Clements: Last week, the House Ways and Means Committee held its second hearing on the proposed border adjustability tax. American Farm Bureau Federation tax specialist Pat Wolff explains how the tax would change the way the U.S. taxes corporations.
Wolff: Instead of taxing a corporation where it produces the product, the tax would be levied where the corporation sells the product. This means that a tractor manufactured in the U.S. but sold overseas would have a 20 percent tax break. Farm Bureau, while monitoring the situation, has not taken a position.
Clements: Wolff says the tax offers pros and cons for U.S. agriculture.
Wolff: This would make all of the products that agriculture sends overseas 20 percent less expensive. That is a big plus for any commodity that’s highly exported. The flipside of that means that there would be a 20 percent tax imposed on imports. For agriculture, that means a 20 percent tax increase on almost all fertilizers, a lot of chemicals that are petroleum based in fuel costs.
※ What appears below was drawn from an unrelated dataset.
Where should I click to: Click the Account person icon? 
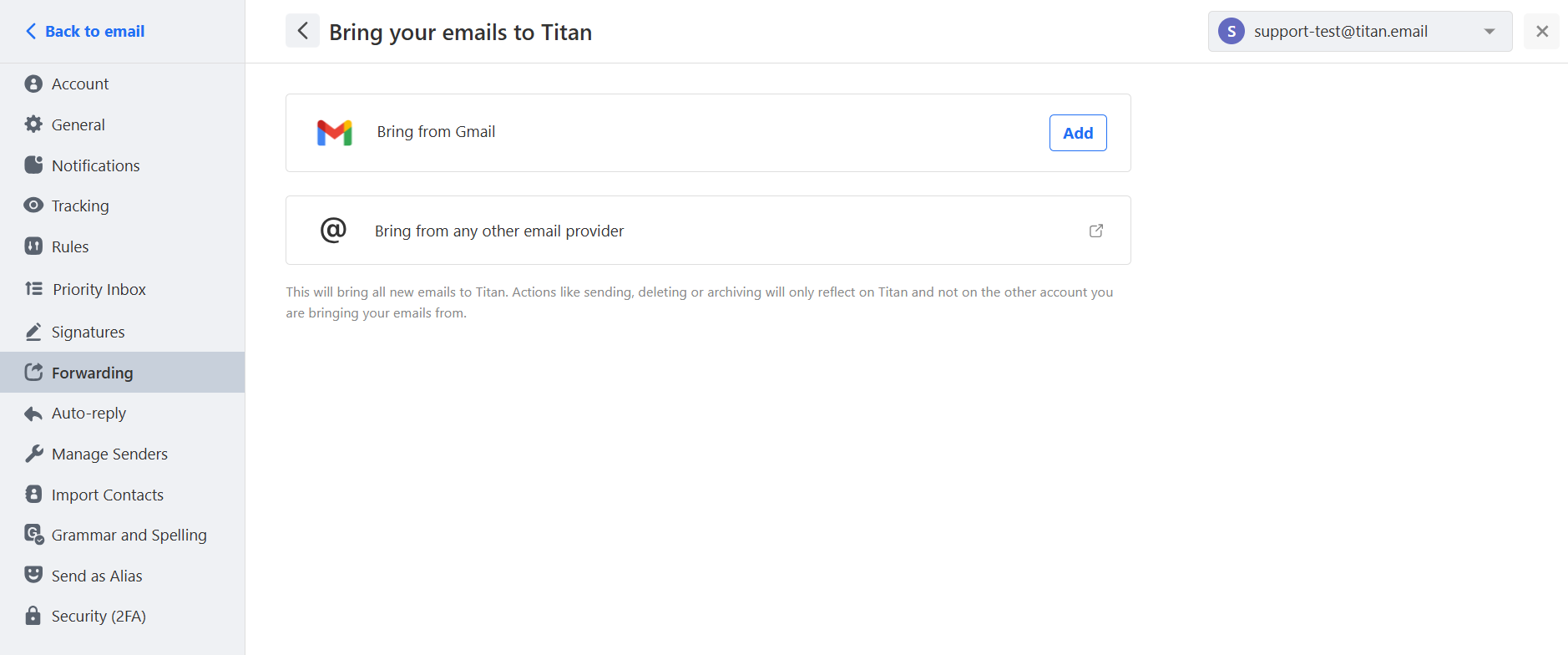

Clements: She says farmers and ranchers need to engage lawmakers about the benefits and impacts the proposed tax would have on their businesses.
Wolff: Farmers and ranchers need to understand that this is a serious proposal, and they should speak to their representatives and senators about their industry. They need to take a look at how much of their product goes overseas, and compare the benefit to exported sales with the additional costs on their inputs.
Clements: Micheal Clements, Washington.